◆ SOURCE DATA
════════════════════

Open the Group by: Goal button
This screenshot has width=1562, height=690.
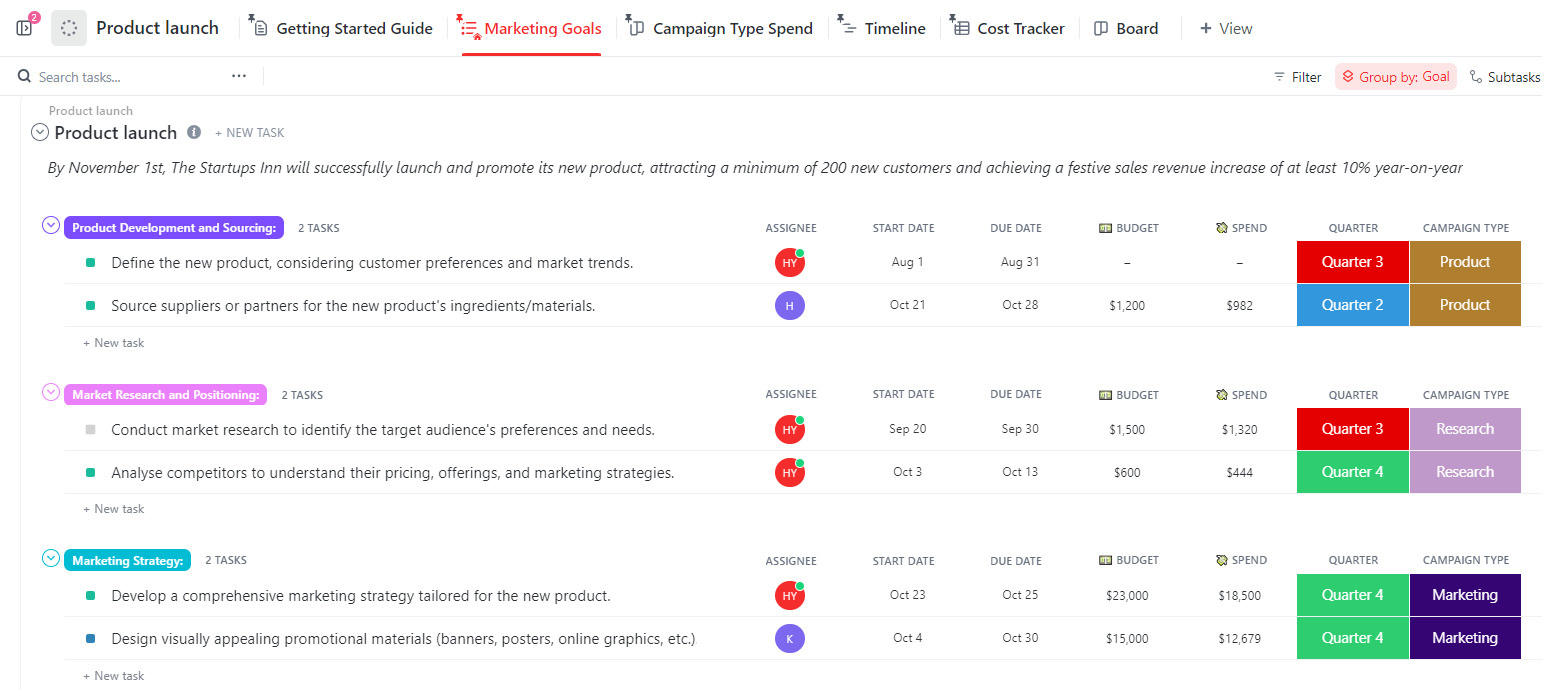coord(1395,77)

════════════════════

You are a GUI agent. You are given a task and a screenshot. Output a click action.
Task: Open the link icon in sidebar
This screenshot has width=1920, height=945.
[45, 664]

════════════════════

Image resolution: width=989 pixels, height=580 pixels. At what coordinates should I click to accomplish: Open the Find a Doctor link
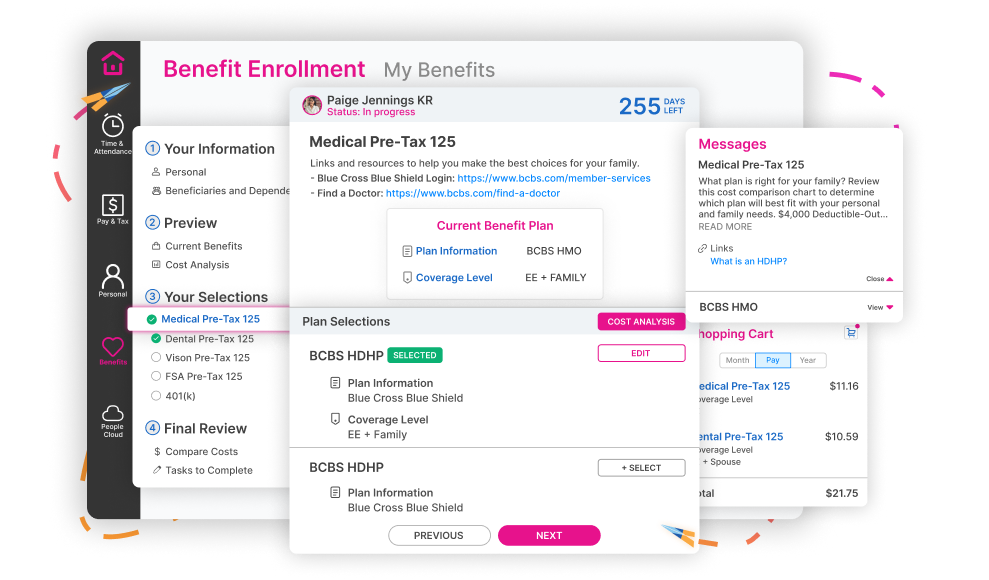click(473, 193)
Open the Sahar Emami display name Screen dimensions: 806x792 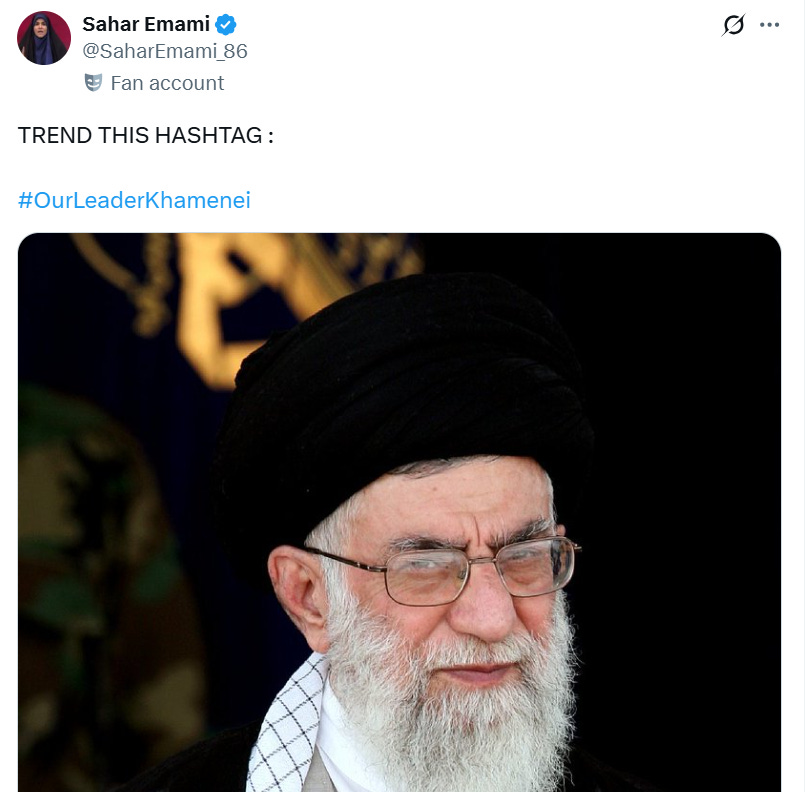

════════════════════

◆ WHAT IS EXPECTED
Only the lines above from the one containing "Image resolution: width=989" through the one containing "Open the Sahar" should be returned, verbatim and inclusive, with pictures excluded.

◆ WRITTEN REPLY
Image resolution: width=989 pixels, height=580 pixels. At what coordinates should I click to accomplish: Open the Find a Doctor link
click(473, 193)
Open the Sahar Emami display name Screen dimensions: 806x792 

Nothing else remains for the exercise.